To My Daughter: Let Me Remind You Of The Truth About Who You Are

by Talamieka Brice
Originally Published: 
Courtesy of Talamieka Brice

Your heartbeat saved me.

You cut through the chaos and tragedy and reminded me of the dry bones that make us. You’re about as big as one of your brother’s Flintstones vitamins — about as gooey as well. No structure, little definition, a blob of creation, a promise, a heartbeat, floating in the womb of your mother.

I love you — as a thought, as a concept, a hope and a dream, but I’m familiar with the process, and I know, in time, you’ll blossom from my idea, our creation and into being. Your own person, your own mark, you will define your path and stumble your way forward.

You are our child. Though two artists conceived you in love, your lineage is as old as the sun. The star that warms your face, builds your bones, each galaxy, each spark, each magnificent thing is a part of your DNA.

Humans both flawed and powerful live within you. You don’t have to choose. Some days, your “flaws” will be more prevalent than your divinity. Oh, and don’t lose sight of the fact that you are divine. Like those that came before you and those around you, we’re all connected, and some days, we need grace more than others.

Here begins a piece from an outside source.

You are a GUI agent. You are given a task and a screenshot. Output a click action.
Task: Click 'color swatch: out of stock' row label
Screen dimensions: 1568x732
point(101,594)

Your existence came forth in a very tumultuous time in history. I held your brother and my breath collectively as the results of the 2016 election rolled in. I checked the news way past midnight, every 30 minutes, hoping into hope that a country that elected a skinny black man with a funny name twice would do right by you, by us, and not elect a demagogue and open racist to the highest office in the land, the governing body of our nation. I was wrong, and it broke me. I had second thoughts of bringing you into a house so divided, a place so hostile. Our church members, our “friends,” buoyed this man. I was devastated.

See, now your skin is translucent, no color and little form, and truth be told, we all start that way. But when you exit my womb, the sun, your sister, will brown you into our family hue and, unwittingly, you will be born into a narrative that you did not create, a tale that fearful men have woven into who you are and what you bring to the table.

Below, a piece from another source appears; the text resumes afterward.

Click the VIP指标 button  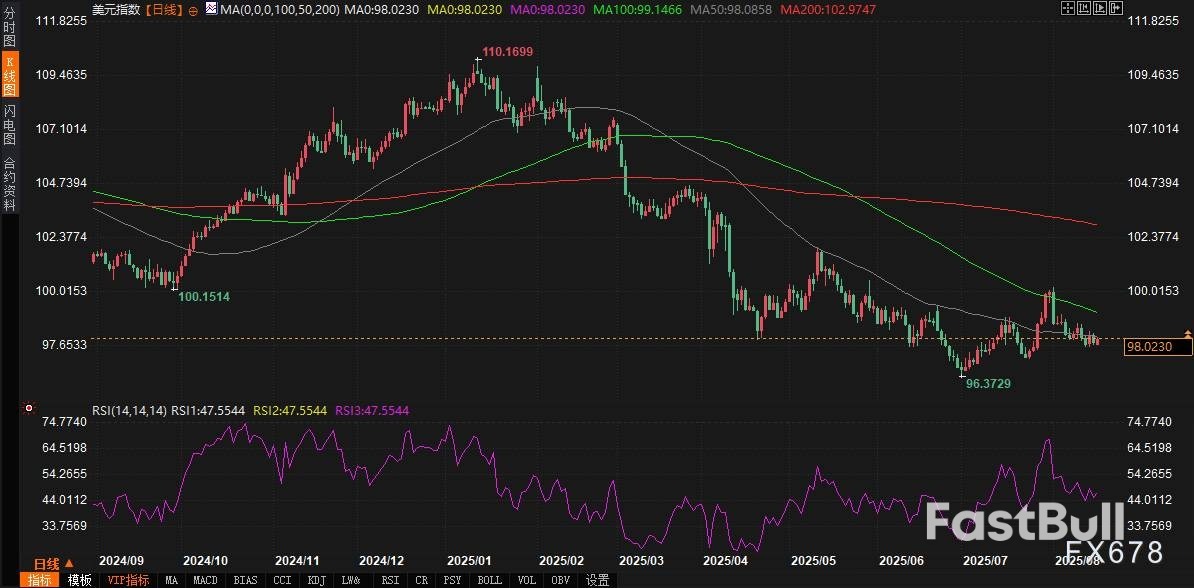[128, 580]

I’m here to remind you of the truth. Warriors flow through your veins — brown women who integrated schools, survived Jim Crow. Slavery and Manifest Destiny are a part of your DNA. We’ve birthed babies in fields of oppression, taught our children how to fly and moved above a false narrative. You will do the same.

Your heartbeat is enough. When the world gets loud, and you can’t hear yourself think, close your eyes, get still and listen to the thump, the rhythm, the song and prayers of all your ancestors echoing through your veins across eternities. You are enough — your mothership.